## [PROVIDED DATA]

⁂

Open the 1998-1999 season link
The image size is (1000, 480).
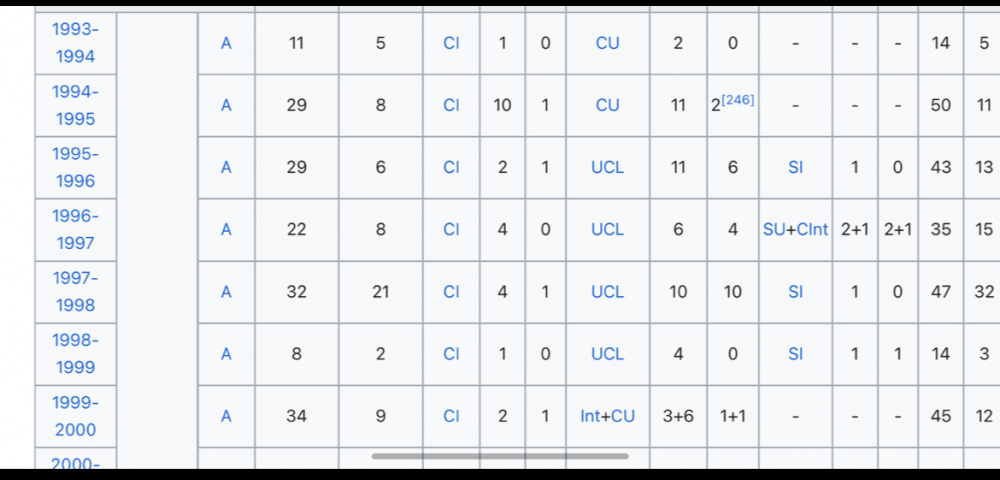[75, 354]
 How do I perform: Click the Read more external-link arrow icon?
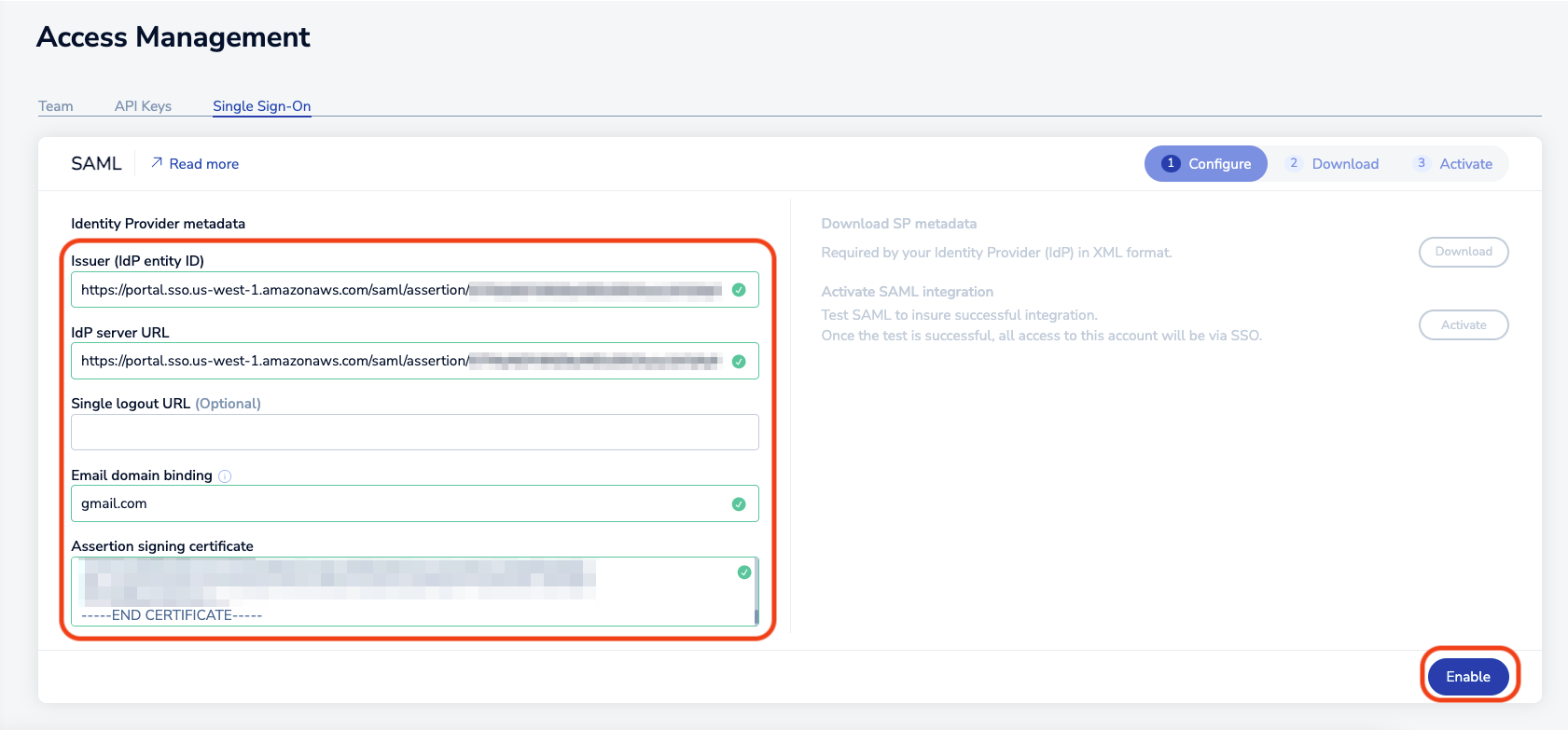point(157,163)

⁂

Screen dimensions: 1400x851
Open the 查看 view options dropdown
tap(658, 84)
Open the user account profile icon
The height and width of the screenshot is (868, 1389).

⁂

## [EXERCISE REQUIREMENTS]
Find each line in the data above that contains the word "Open", and copy those lines out in full.

## [ANSWER TO THIS PROBLEM]
Open the 1998-1999 season link
Open the 查看 view options dropdown
Open the user account profile icon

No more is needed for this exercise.